• **Extracted material**
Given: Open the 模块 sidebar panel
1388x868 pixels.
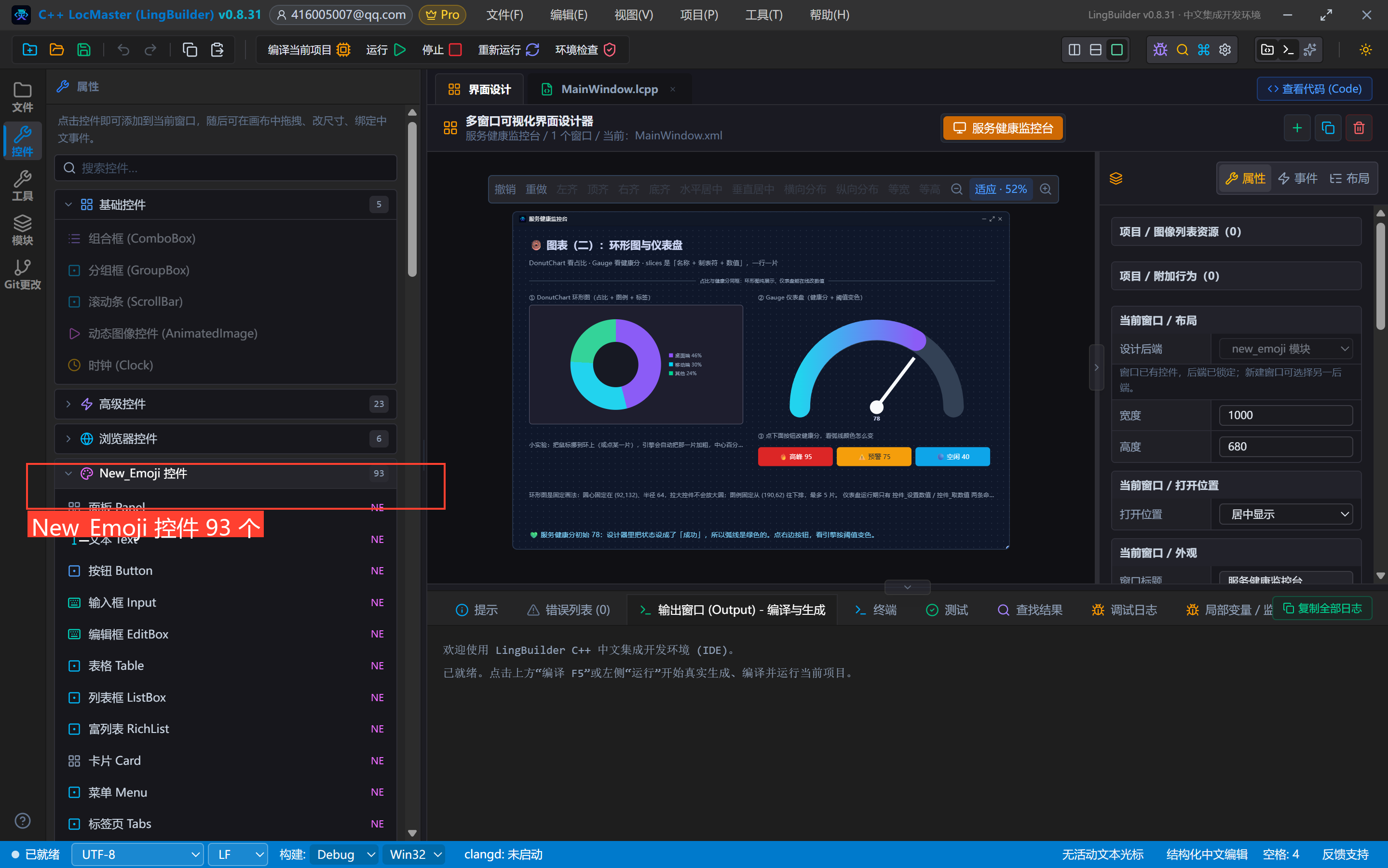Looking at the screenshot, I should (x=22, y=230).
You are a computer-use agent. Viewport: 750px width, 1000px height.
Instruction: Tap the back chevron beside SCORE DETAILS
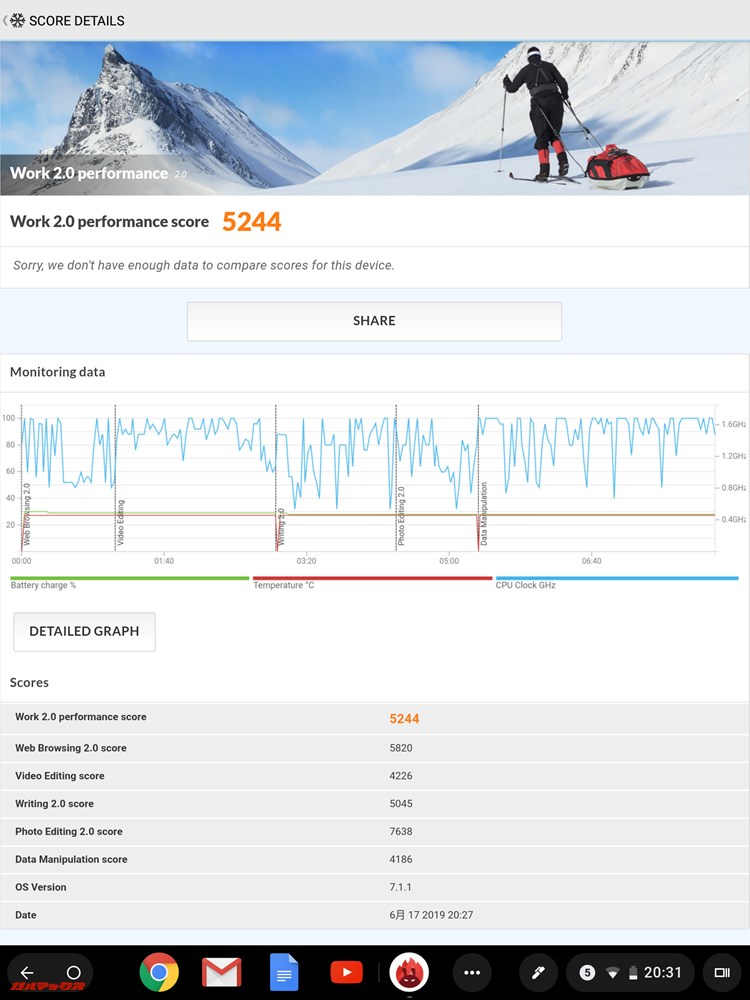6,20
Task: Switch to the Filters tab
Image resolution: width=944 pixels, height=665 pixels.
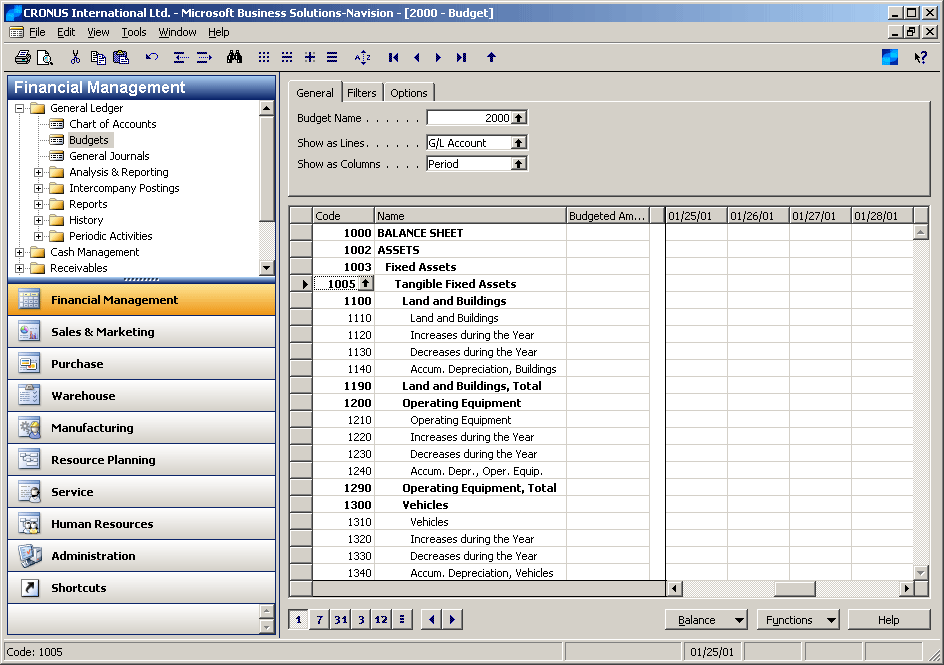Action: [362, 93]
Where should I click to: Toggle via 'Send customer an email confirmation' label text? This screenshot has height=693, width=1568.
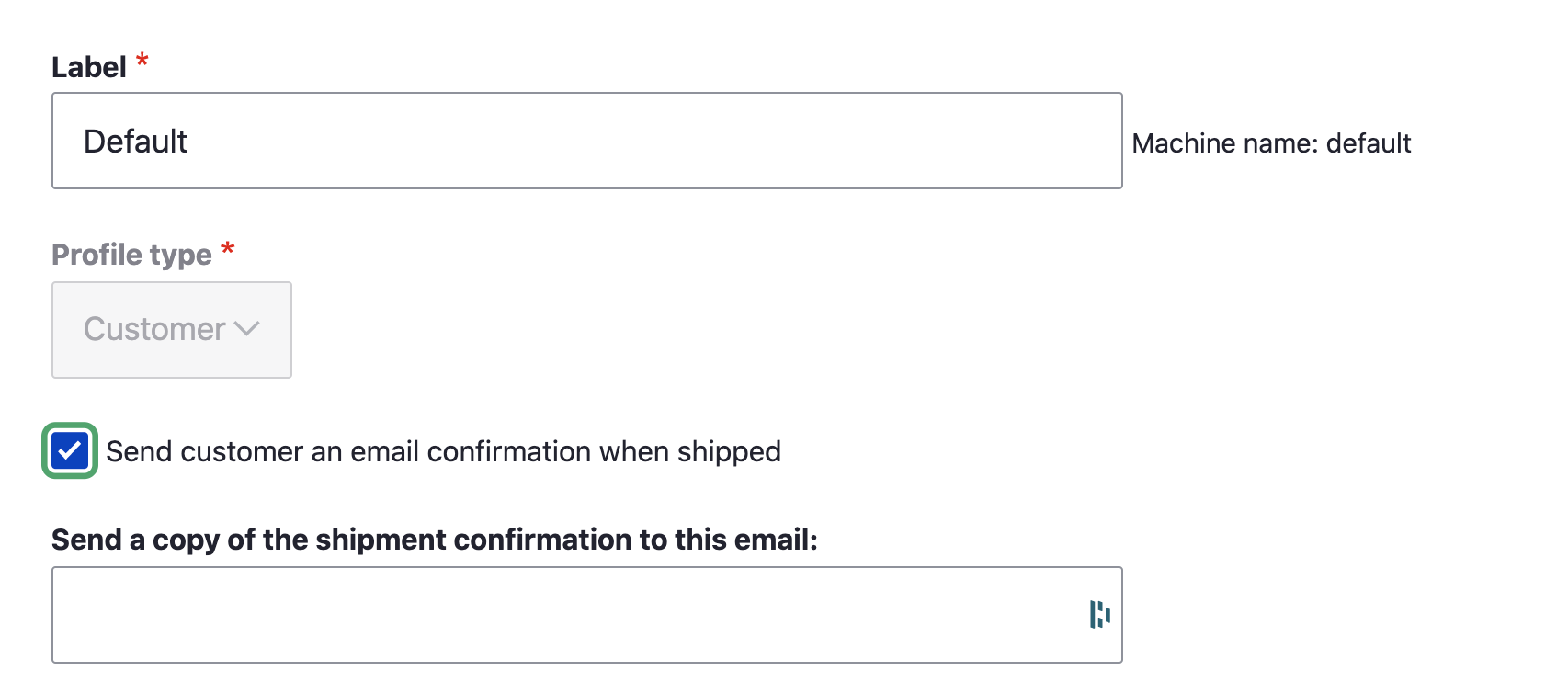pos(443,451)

• **Problem to solve**
Print out the entries once more, unchanged. No pictures.

• **Task output**
Given: Open the 模块 sidebar panel
1388x868 pixels.
Looking at the screenshot, I should (x=22, y=230).
You are a computer-use agent. Viewport: 750px width, 1000px height.
Instruction: Tap the back chevron beside SCORE DETAILS
6,20
Task: Switch to the Filters tab
Image resolution: width=944 pixels, height=665 pixels.
Action: [362, 93]
Where should I click to: Toggle via 'Send customer an email confirmation' label text? This screenshot has height=693, width=1568.
pos(443,451)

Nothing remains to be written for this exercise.